Each year, the federal government purchases about 50,000 new vehicles. Until recently, almost all of them ran on diesel or gasoline, contributing to U.S. demand for fossil fuels and encouraging automakers to continue focusing on fossil-fueled vehicles.
That’s starting to change, and a new directive that the Biden administration quietly issued in September will accelerate the shift.
The administration directed U.S. agencies to begin considering the social cost of greenhouse gases when making purchase decisions and implementing their budgets.
That one move has vast implications that go far beyond vehicles. It could affect decisions across the government on everything from agriculture grants to fossil fuel drilling on public lands to construction projects. Ultimately, it could shift demand enough to change what industries produce, not just for the government but for the entire country.
What’s the social cost of greenhouse gas?
The social cost of greenhouse gases represents the damage created by emitting 1 metric ton of carbon dioxide, methane and other greenhouse gases into the atmosphere.
These greenhouse gases, largely from fossil fuels, trap heat in the atmosphere, warming the planet and fueling climate change. The result is worsening storms, heat waves, droughts and other disasters that harm humans, infrastructure and economies around the world. The estimate is intended to include changes in agricultural productivity, human health, property damage from increased flood risk, and the value of ecosystem services.

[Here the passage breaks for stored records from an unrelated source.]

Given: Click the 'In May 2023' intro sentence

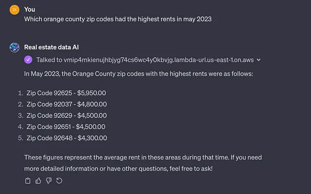Looking at the screenshot, I should pyautogui.click(x=138, y=74).
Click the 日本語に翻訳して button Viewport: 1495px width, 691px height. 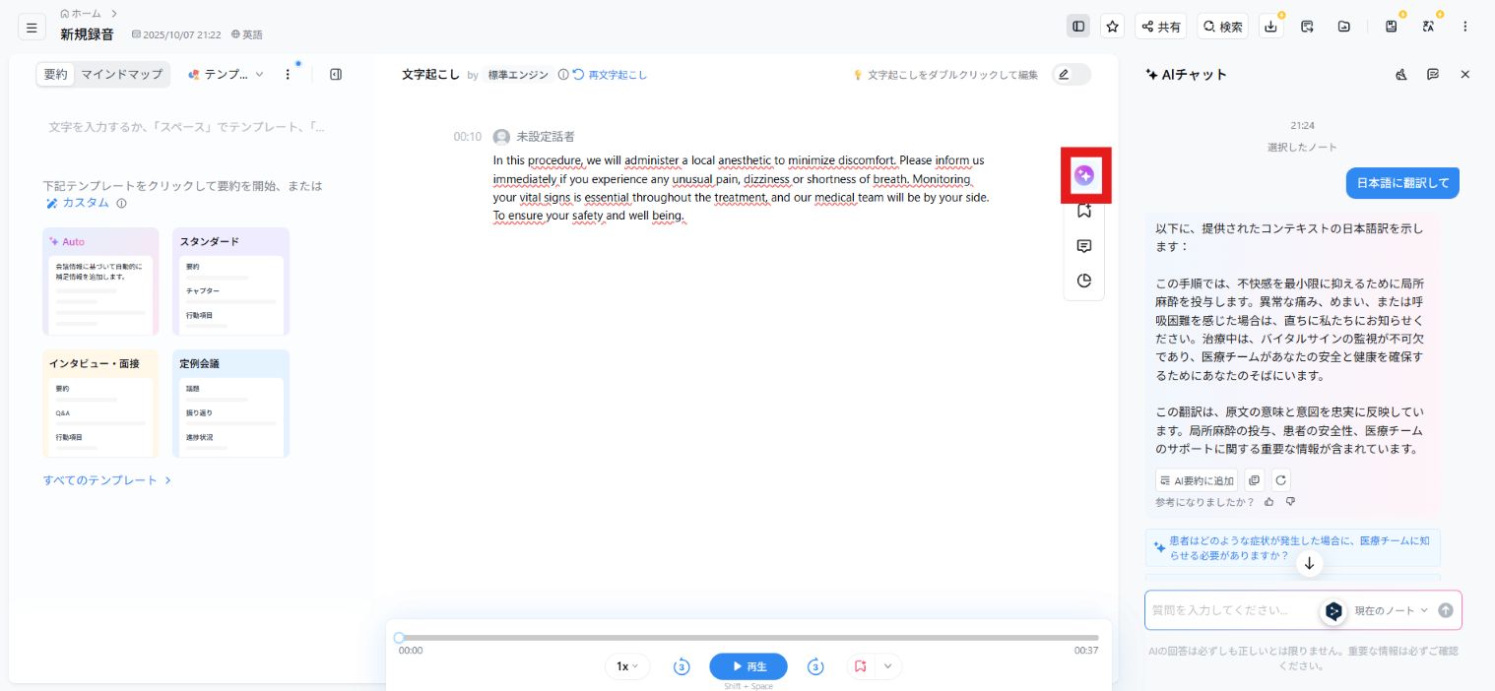tap(1402, 183)
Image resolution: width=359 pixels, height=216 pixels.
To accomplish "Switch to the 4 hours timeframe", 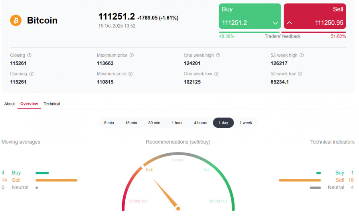I will (x=201, y=123).
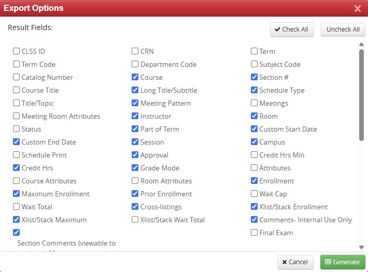Tick the Term checkbox
This screenshot has height=272, width=368.
(x=254, y=51)
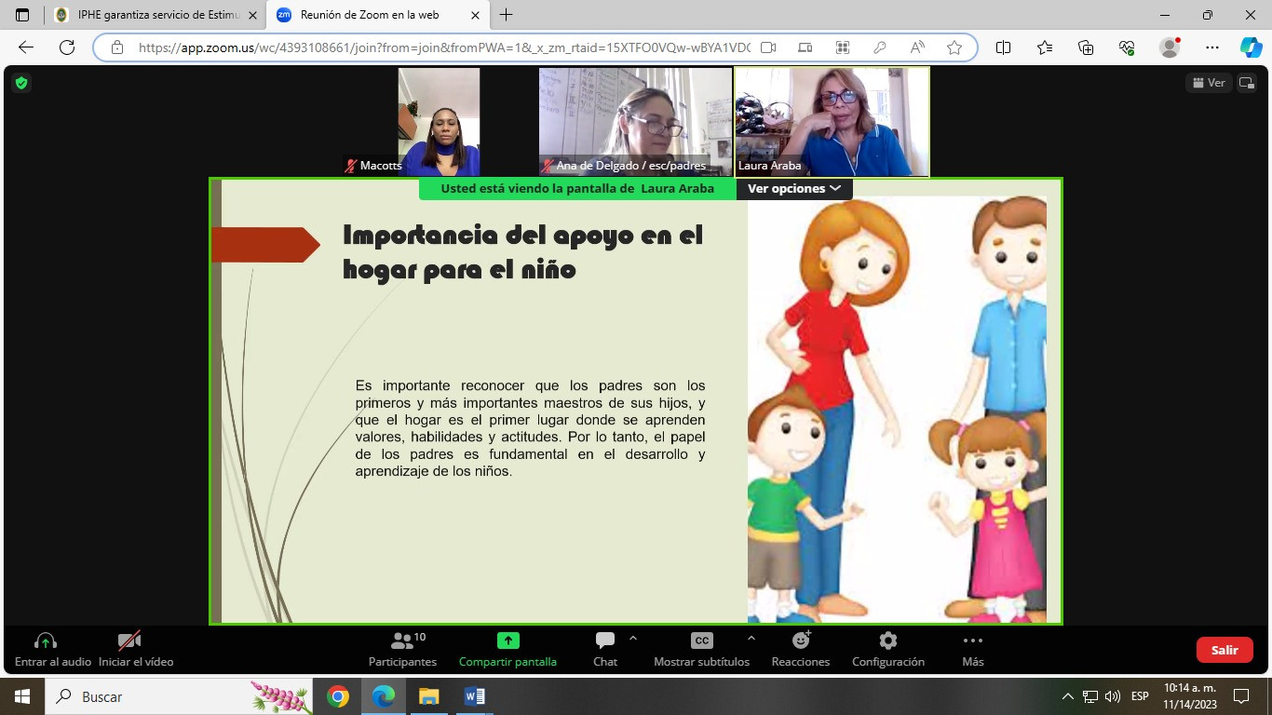Viewport: 1272px width, 715px height.
Task: Click the Compartir pantalla icon
Action: click(x=507, y=641)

It could shift demand enough to change what industries produce, not just for the government but for the entire country.
By directing agencies to consider those costs when making purchases and implementing budgets, the administration is making it more likely that agencies will purchase products and make investments that are more energy efficient and less likely to fuel climate change.
While only a fraction of the roughly $6 trillion that the U.S. government spends each year would likely be considered under the new directive, that fraction could have far-reaching impacts on the U.S. economy by reducing demand for fossil fuels and lowering emissions across sectors.
Estimating the cost
The Obama administration introduced the first federal social cost of carbon to incorporate climate risk in regulatory decisions. It’s calculated using models of the global economy and climate and weighs the valu…..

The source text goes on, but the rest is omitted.